CFP: Beyond Soldiers and Generals

Event Details

End: November 20, 2014
Contact: JLKUBLY@YAHOO.COM
More Info: http://www.astr.org/?page=Conference

ASTR/TLA 2014 Conference Call for Proposals
November 20-23, 2014

Baltimore Marriott Waterfront, Baltimore MD

 

Beyond Soldiers and Generals:

Performing Wartime Identities, Ideologies, and Material Culture

 

Convened by:

Jenna L. Kubly, Independent Scholar, JLKubly@yahoo.com

Elizabeth Reitz Mullenix, Miami University, mullener@miamioh.edu

 

As part of the ongoing theatre of war working group, we seek to continue our exploration of war’s relationship to theatre and performance. The investigation of multiple theatres of war is relevant because the presentation of war—whether ancient or current struggle – always involves performances of ideology and identity. But not all actors in particular theatres of war are human agents, and we would like to explore specifically the way that other aspects of war perform; for example, the way countries, ideologies (i.e. Marxism), weapons, or propaganda perform. This working group seeks to bring together a diverse group of scholars, methodologies, and research interests to continue our conversation about the complex representation of war in culture, and the performative nature of war in its various theatres.

 

Papers might address how plays, performances, musicals, operas, popular entertainments, re-enactments, and dance relate to these ideas:

 

  • Performances of/at sites of war -- battlefields, memorial, museums, military camps
  • What is the result of resituating a non-war play to a war zone?
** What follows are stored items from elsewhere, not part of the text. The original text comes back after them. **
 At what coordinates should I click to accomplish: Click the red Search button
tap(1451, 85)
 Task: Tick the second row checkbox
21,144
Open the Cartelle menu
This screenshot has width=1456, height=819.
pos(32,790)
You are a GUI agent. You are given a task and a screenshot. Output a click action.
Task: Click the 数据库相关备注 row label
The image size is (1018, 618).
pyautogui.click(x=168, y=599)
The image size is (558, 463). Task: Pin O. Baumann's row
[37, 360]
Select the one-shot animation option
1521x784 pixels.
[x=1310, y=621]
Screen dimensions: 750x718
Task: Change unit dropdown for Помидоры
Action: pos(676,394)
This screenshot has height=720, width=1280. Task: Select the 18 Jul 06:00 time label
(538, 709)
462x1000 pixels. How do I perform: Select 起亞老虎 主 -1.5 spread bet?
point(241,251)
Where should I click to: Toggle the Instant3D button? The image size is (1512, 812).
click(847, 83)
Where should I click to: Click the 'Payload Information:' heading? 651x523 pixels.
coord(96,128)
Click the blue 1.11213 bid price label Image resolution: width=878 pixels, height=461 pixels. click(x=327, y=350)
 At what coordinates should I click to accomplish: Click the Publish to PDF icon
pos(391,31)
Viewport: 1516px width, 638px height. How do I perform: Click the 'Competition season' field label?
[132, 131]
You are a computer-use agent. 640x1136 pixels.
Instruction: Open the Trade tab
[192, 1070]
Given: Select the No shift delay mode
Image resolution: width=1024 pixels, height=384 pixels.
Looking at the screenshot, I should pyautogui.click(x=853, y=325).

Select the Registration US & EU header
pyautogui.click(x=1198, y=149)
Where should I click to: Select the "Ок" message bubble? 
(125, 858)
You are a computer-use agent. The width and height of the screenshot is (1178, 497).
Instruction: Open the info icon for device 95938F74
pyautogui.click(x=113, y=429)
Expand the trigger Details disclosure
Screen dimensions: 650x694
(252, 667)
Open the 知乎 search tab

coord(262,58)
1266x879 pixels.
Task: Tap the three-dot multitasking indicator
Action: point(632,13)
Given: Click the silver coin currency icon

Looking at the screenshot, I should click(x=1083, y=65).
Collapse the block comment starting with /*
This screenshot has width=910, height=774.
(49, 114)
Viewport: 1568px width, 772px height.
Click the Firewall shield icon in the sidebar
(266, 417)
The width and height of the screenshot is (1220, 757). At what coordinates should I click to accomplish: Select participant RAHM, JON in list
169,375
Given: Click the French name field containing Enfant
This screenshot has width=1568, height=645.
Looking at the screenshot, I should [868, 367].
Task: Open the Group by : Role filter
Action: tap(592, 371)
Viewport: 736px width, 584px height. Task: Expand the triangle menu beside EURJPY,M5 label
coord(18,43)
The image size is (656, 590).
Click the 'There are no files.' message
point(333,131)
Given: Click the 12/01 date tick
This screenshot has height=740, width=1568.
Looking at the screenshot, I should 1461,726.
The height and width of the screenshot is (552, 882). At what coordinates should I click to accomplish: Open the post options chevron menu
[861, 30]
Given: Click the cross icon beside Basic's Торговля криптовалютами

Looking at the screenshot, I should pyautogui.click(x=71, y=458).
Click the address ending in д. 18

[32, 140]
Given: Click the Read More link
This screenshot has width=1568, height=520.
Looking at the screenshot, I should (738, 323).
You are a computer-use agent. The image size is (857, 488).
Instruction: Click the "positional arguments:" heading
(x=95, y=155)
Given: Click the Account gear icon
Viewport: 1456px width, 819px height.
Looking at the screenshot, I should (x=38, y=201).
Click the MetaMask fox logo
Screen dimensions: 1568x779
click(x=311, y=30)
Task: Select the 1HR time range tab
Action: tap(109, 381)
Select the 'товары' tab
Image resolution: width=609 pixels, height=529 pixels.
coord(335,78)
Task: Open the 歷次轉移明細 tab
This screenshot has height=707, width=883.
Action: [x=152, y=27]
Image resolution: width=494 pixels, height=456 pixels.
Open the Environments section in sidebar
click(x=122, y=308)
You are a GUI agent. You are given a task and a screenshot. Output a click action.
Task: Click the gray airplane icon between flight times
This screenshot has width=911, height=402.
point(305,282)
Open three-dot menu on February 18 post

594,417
Or performing at a wartime site?
  • The afterlife of wartime imagery – red poppies, mushroom cloud – and its uses and abuses
  • Performing the remains and artifacts of war
  • The proliferation of documentary war-time theater
  • Mythmaking/deconstruction centered around ideologies, (cult) personalities, and institutions
  • The performance of war in everyday life – via the media, the internet, daily conversations
  • Performing the memorialization and commemoration of war, its victories and losses
  • War games and simulations – recreational online played with avatars, the elaborate spectacles of the past, government-sponsored projects
  • The performance of light, sound, and smell during battle – the distinctive sound of a machine guns, Blitz blackouts, smell of mustard gas
  • The military-entertainment-complex – how does theatre benefit from (or expose) commercialization of war?

 

First, participants will submit a preliminary draft by September 20, 2014. Conveners will facilitate an exchange of papers; participants will respond to 3-4 papers. Revised papers (15-20 pages) should be submitted by October 27, 2014. The conveners will divide participants into different small subgroups for another exchange of papers. During the conference session, subgroups will respond to larger questions suggested by the conveners, before coming together for a discussion that will include all participants.

 

All papers must be submitted electronically in MS Word or a compatible format. Images, video, music or other multimedia are strongly encouraged, but the participant must be able share it with the group prior to the conference.